Além da idade mais avançada, que naturalmente nos torna mais suscetíveis a mutações genéticas que resultem em tumores, outros fatores comuns em nosso dia a dia são apontados como possíveis riscos oncogênicos: o consumo de agrotóxicos, a presença de corantes e outros aditivos nos alimentos, poluição ambiental, a disseminação silenciosa de determinados vírus, como o HPV ou das hepatites virais (B, C e, mais recentemente classificada neste rol, a do tipo D), entre outros. Infelizmente, nossa exposição a uma ou mais dessas variáveis é praticamente inevitável e, somada ao envelhecimento populacional, nos permite estimar que tenhamos uma escalada no número de casos de câncer na próxima década, de 2030.
A única forma que temos de reverter esse quadro é exatamente investindo na combinação de inovação e ampliação do acesso. Seja no tratamento, seja na prevenção. Uma técnica promissora, que deixou o meio científico bastante esperançoso e que pode representar uma revolução no combate ao câncer, é a vacina formulada com RNA mensageiro (mRNA). Sua tecnologia utiliza a molécula de mRNA envolta em partículas de gordura microscópicas para levar instruções às células e gerar uma resposta imunológica.
Curiosamente, o mecanismo foi empregado pela primeira vez de forma ampla muito recentemente: nas vacinas para controlar a pandemia de covid-19, em que o mundo teve que desenvolver, em tempo recorde, técnicas inovadoras (e seguras) para evitar uma tragédia ainda maior causada por aquele coronavírus. A nova abordagem vacinal começou a ser testada em outras frentes e se mostrou eficaz no combate a alguns tipos de câncer quando combinada com os atuais medicamentos imunoterápicos. Nos experimentos em camundongos, ela foi capaz de estimular o organismo a combater diferentes tipos de tumor, em muitos casos fazendo-os desaparecer por completo – incluindo os resistentes a tratamento.
A medicina vive de evoluções, mas, sobretudo, de revoluções.
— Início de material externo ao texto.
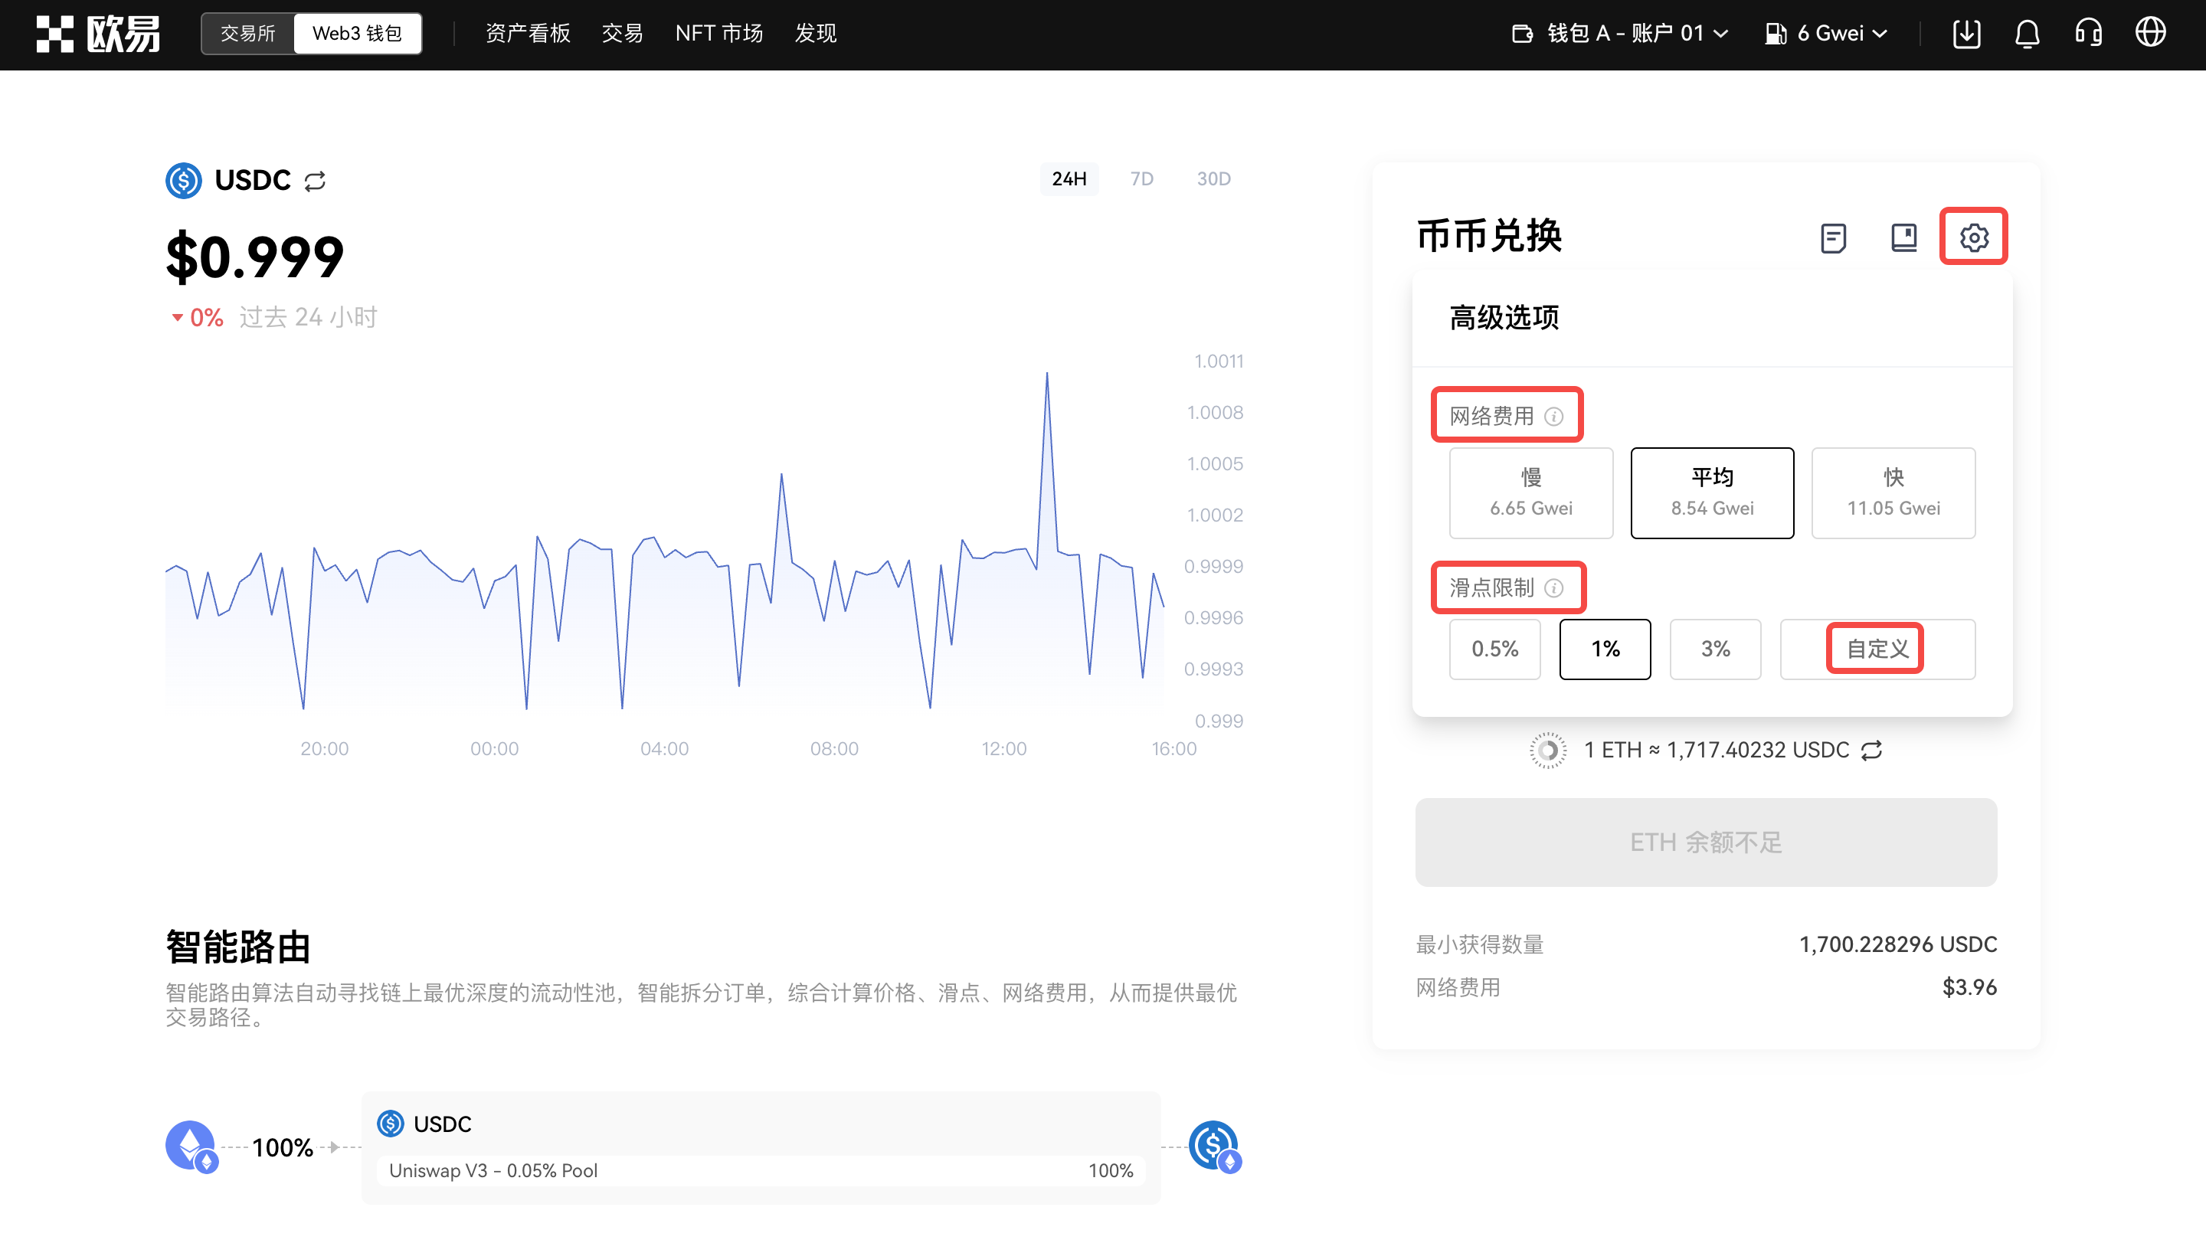Open the transaction history receipt icon
The width and height of the screenshot is (2206, 1253).
(1833, 238)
Assim foi com o desenvolvimento da primeira vacina, com o advento da anestesia, com a descoberta da penicilina; assim tem sido com os tratamentos antirretrovirais para o HIV e nas novas tecnologias que nos permitiram voltar à normalidade após a pandemia de covid-19. De cada um desses marcos, pudemos tirar diversos aprendizados que, universalizados, trouxeram mais saúde e qualidade de vida à Humanidade. Que o otimismo trazido pelos primeiros (e promissores) testes possa se converter em realidade brevemente e sacramentar a vacina de mRNA como ferramenta eficaz na luta contra o câncer, assim como a mitológica Harpe, a espada empunhada por Perseu, o fez na vitória sobre a Medusa. Que esses monstros, sejam mito ou realidade, estejam longe de nos assombrar mais no futuro.
*Carlos Gil Ferreira é oncologista torácico, pesquisador e presidente do Instituto Oncoclínicas.